The existing legislative framework on web operators, like the five companies being examined now, was enacted in 1996 before social media became a permanent pocket fixture. Called Section 230 under the U.S. Code, it allows web companies to moderate content based on their own policies.

"This law immunized the then-fledgling internet platforms from liability for user-generated content. For the past 30 years, section 230 has remained largely unchanged, allowing Big Tech to grow into the most profitable industry in the history of capitalism, without fear of liability for unsafe practices," Durbin said.

Committee ranking member Lindsey Graham, R-S.C., said it's clear that Congress needs to "open up the courthouse door."

"Until you do that," he said, "nothing will change."

Graham vowed to turn up the pressure on his congressional colleagues to move forward with the committee's bills this year.

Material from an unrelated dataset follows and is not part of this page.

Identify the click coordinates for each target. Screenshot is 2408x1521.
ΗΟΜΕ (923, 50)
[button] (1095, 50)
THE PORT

Meta submitted its own ideas for a legislative framework to the National Telecommunications and Information Administration in November. Antigone Davis, Meta's vice president and global head of safety, pushed that framework earlier this month, arguing in a blog on Medium that parental controls should be required for kids younger than 16 when downloading apps and that parental controls should be offered for users younger than 16. The Meta framework also calls for establishing national legal standards for all apps and requiring ad-targeting standards that limit what information can be used for users younger than 16.

Meta already offers some parental controls, including the ability to set time restrictions on teenage users. In November, the company expanded supervision tools globally to Facebook, Instagram, Messenger and Horizon Worlds. Parents can schedule breaks for teenagers and access blocked contacts, for instance.

"I think these parents will tell you that stuff hasn't worked, to just give parents control," Sen. Amy Klobuchar, D-Minn., told Zuckerberg during the hearing, later adding, "I just believe with all the resources you have, that you actually would be able to do more than you're doing. Or these parents wouldn't be sitting behind you right now."

A separate approach to solutions is being championed by Rodee with Parents for Safe Online Spaces, or Parents SOS, a group that organized an online presence this week ahead of the hearing. Parents SOS is primarily advocating for the Kids Online Safety Act, which the group describes on its website as "our best chance for long-term guardrails that will save lives."

KOSA has not received the same level of bipartisan support as the Judiciary Committee's other proposals. The nonprofit Fight for the Future counters on its website dedicated to opposing KOSA that the law would do more harm than good. Civil rights groups including the American Civil Liberties Union are concerned about KOSA filtering out online resources and support groups, particularly for LGBTQ+ youth, according to the opposition site.

Rodee and other Parents SOS members are scheduled to meet with congressional representatives Thursday, including Rep. Elise M. Stefanik, R-Willsboro, about KOSA. Feeling disappointed with the social media companies' ideas of progress, Rodee said she's trying to remain optimistic.

"I will keep coming," she said, "but it's so disheartening to have to beg and hold up your dead kid's picture again and again."